June 27 (Bloomberg) -- Mauritius’s Central Bank Governor Rundheersing Bheenick said the Indian Ocean island nation must move forward with changes to modernize its economy or risk being caught by global economic turmoil.
The country’s sovereign credit rating was increased one level by Moody’s Investors Service to Baa1 yesterday, the third-lowest investment grade. The credit rating company cited stronger government institutions, increased diversification of the economy and a lower debt burden.
“It is no time to relax our efforts and the reform drive must continue or we may find ourselves being swept downstream by the ongoing global economic crisis,” Bheenick said today in an e-mailed response to questions.
Mauritius, with a population of about 1.3 million people, is reducing dependency on Europe by targeting Brazil, Russia, India, China and South Africa, the largest emerging markets, and the rest of Africa. The European debt crisis cut 1.5 percentage points from the country’s growth rate this year, which Bheenick forecast at 3.8 percent.
Mauritius is “actively transitioning the economy from a comparatively low-skilled exporter to that of a highly skilled service-based economy,” Aurelien Mali, a London-based analyst at Moody’s, wrote in a statement yesterday. “Progress in this area will mitigate the economy’s external vulnerabilities.”
The rupee appreciated as much as 1.1 percent and traded 0.8 percent stronger at 30.65 a dollar by 11:30 a.m., in Port Louis, the capital.
“It’s further proof that our economic, monetary and financial management is very much on top of the situation, which allows us to swim against the tide” at a time when many others are having their ratings cut, Bheenick said.
The central bank’s monetary policy committee left its benchmark interest rate at 4.9 percent on June 11, after two quarters of easing.
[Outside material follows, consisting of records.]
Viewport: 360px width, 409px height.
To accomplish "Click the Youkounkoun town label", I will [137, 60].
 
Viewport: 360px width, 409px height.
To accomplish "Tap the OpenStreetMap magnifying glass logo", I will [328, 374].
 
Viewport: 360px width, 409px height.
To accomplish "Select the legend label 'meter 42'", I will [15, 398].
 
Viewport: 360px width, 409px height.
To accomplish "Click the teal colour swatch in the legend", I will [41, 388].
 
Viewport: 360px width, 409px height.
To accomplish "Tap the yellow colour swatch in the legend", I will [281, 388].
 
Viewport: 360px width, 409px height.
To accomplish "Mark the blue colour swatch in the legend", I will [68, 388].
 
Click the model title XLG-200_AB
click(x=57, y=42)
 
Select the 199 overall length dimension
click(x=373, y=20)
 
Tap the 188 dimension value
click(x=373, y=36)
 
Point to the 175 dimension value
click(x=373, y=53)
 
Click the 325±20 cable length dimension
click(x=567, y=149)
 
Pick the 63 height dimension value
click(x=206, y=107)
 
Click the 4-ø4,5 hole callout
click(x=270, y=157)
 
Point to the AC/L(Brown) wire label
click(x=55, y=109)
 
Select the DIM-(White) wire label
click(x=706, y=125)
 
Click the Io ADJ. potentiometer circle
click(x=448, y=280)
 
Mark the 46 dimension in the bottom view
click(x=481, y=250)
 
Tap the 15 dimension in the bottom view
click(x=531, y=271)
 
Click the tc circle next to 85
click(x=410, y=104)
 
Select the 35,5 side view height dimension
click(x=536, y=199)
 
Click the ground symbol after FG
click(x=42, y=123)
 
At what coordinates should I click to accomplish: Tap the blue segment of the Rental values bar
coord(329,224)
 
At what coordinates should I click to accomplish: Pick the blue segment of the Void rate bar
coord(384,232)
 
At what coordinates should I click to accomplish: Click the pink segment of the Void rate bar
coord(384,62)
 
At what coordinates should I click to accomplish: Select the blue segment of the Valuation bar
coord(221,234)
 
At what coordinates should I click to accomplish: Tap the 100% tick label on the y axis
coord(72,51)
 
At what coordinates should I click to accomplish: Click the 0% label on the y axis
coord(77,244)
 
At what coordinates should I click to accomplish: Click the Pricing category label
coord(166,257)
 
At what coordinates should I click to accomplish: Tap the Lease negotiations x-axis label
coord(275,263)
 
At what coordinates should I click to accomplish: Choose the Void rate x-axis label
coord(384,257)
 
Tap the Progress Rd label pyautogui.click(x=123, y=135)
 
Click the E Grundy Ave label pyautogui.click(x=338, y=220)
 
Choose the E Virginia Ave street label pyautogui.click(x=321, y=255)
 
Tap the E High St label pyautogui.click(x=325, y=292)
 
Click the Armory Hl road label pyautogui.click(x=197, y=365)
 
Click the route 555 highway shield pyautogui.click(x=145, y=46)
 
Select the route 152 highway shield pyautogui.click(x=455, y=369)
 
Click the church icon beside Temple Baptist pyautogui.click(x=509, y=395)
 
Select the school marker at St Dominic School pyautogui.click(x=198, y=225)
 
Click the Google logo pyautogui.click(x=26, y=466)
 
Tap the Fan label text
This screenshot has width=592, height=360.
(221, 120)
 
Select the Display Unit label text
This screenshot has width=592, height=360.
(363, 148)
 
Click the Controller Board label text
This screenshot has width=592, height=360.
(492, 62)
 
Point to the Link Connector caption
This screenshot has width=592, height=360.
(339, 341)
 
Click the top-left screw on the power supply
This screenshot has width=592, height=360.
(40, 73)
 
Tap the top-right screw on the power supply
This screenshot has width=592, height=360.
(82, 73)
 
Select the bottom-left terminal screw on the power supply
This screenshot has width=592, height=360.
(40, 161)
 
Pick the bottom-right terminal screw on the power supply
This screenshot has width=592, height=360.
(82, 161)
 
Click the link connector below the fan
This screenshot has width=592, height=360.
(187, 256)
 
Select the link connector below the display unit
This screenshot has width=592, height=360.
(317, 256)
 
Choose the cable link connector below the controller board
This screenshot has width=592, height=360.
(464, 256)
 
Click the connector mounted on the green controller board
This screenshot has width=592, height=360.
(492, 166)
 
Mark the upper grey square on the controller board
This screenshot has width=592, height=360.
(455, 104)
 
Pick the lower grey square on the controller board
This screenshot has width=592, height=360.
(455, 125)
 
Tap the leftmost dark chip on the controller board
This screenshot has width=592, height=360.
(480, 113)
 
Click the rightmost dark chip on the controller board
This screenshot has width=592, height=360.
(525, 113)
At the end of May, government securities debt reached 139.6 billion rupees ($4.5 billion), 23 percent of which was short-term bills, data from the Bank of Mauritius shows. The country plans to issue 15.4 billion rupees of long-term bonds this year, the Finance Ministry said on February 22.
Moody’s said the country’s upgrade resulted from “the government’s significant progress in reducing it’s debt-servicing burden and improving its debt structure by lengthening maturities.”